##### Source data #####

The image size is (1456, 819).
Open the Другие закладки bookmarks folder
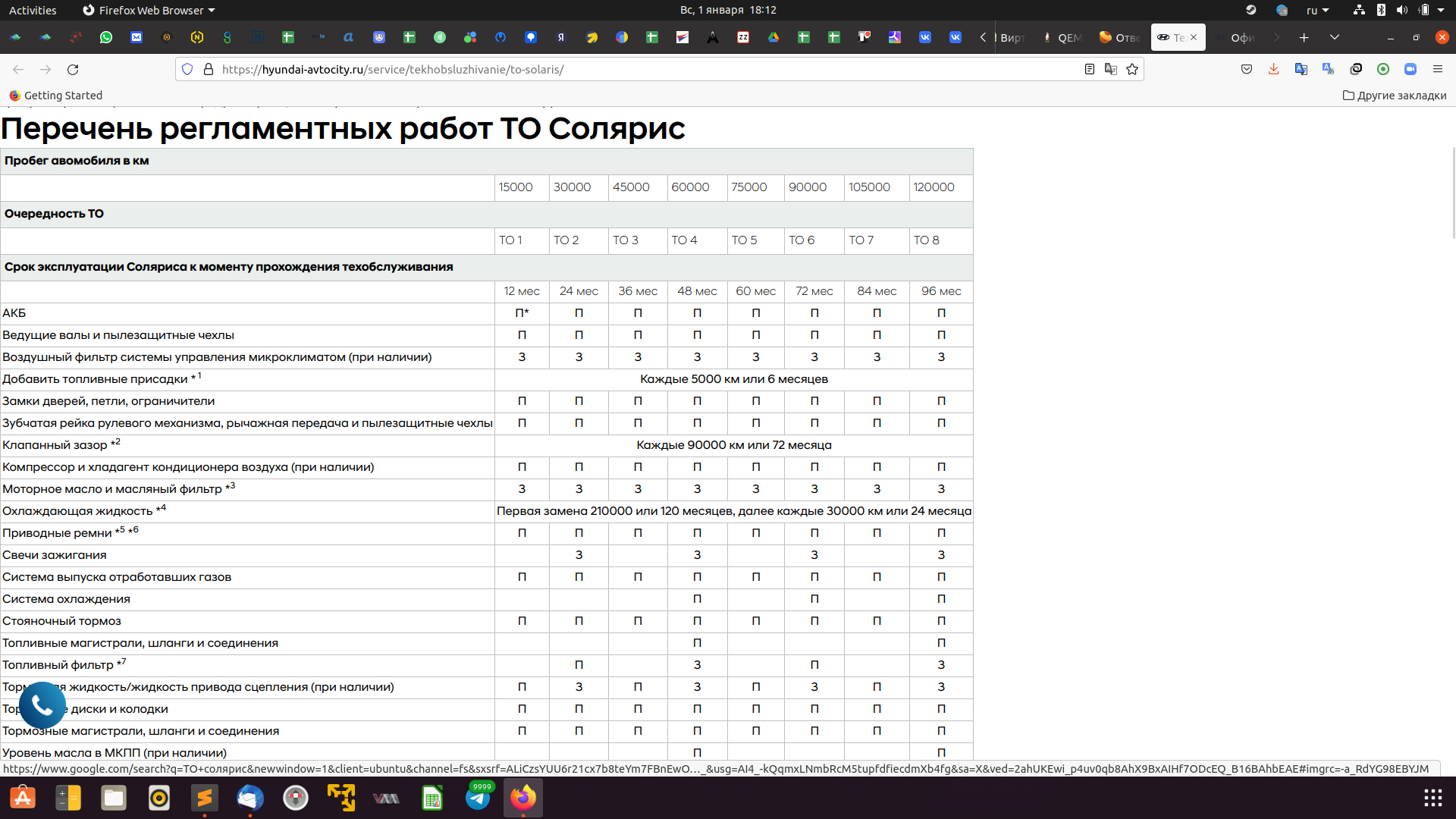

#####
##### Source data #####

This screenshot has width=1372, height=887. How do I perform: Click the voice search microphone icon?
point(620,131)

#####
##### Source data #####

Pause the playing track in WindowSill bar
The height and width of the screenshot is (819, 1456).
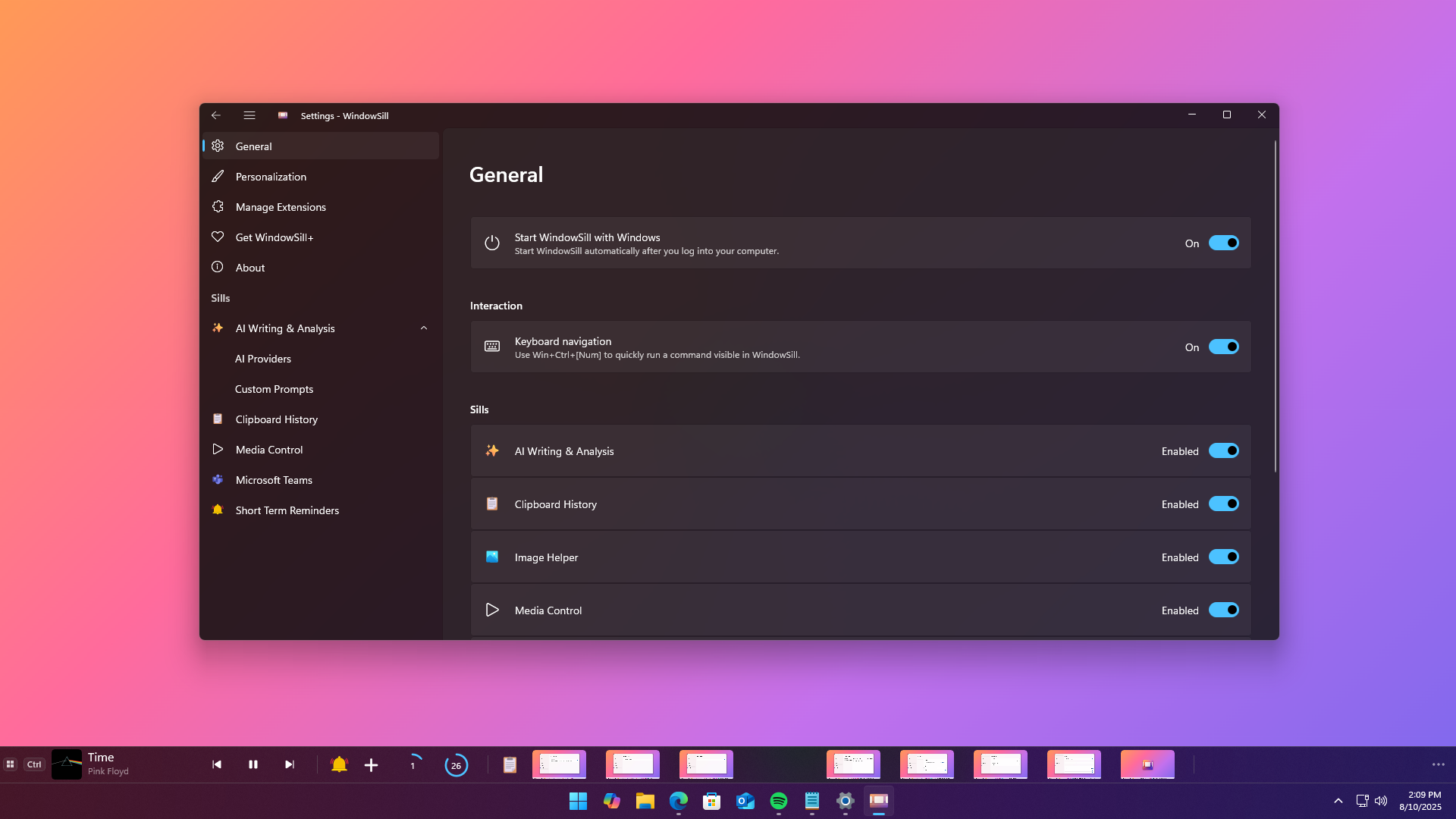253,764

#####

◆ **What to do**
In the listing above, find the line containing "The image size is (1456, 819)." and the line containing "Open the Другие закладки bookmarks folder", then retype both and every line between them exactly, with nothing else.

◆ **Result for this exercise**
The image size is (1456, 819).
Open the Другие закладки bookmarks folder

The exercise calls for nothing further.